This two-part workshop series provides an introduction to using R for
two popular machine learning techniques: clustering and
classification. Clustering involves identifying groups of similar
observations (called clusters) within data. Clustering can be an
effective tool for finding patterns and an important part of exploratory
data analysis. Classification refers to modeling categorical variables.
Classification models can provide insight into the relationship between
the predictors and response, as well as a way to make predictions about
new observations.
After this workshop series, learners should be able to:
- Assess whether classification or clustering are relevant to their research problems and data sets;
- Explain the tradeoffs between popular clustering algorithms;
- Run a clustering algorithm on their data;
- Build and train a classification model on their data;
- Use cross-validation to estimate accuracy and tune hyperparameters for classification models;
- Identify strategies to improve results from classification models.

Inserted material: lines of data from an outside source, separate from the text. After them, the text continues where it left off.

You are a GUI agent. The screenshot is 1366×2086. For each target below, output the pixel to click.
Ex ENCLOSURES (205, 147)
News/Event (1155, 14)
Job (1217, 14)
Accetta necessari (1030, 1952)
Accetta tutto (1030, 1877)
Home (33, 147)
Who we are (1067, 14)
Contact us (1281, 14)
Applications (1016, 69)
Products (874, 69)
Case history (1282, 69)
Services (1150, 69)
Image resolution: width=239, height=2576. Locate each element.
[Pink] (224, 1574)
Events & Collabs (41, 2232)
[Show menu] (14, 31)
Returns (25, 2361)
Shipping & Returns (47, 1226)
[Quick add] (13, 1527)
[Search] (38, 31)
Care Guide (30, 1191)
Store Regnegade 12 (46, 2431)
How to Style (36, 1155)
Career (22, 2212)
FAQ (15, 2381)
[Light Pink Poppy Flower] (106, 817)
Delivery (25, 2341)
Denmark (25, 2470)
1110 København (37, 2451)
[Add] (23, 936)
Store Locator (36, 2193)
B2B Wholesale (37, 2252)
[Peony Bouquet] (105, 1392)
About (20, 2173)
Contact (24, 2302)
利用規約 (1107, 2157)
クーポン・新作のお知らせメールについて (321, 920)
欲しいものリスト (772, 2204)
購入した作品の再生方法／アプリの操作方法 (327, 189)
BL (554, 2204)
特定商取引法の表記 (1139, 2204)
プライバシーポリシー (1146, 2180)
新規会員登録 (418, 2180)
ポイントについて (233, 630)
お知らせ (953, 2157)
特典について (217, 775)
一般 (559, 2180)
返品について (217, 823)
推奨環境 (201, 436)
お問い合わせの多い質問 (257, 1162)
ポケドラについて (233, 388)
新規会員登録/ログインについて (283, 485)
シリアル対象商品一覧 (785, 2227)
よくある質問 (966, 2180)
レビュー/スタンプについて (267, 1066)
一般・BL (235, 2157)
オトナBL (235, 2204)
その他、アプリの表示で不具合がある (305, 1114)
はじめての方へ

Prerequisites: This workshop is designed for researchers who have data that they are
already working with in R. Participants must have taken DataLab’s
“Overview of Statistical Machine Learning,” “R Basics,” and “Regression
in R” workshop series, or have equivalent prior experience. Completion
of DataLab’s “Intermediate R” series is recommended but not required.
Participants must be comfortable with basic R syntax, and have the
latest version of R pre-installed and running on their laptops. The
focus of the workshop is on implementing clustering and classification
in R, and not on learning the R language itself. Bring your laptop with
the latest version of R and RStudio.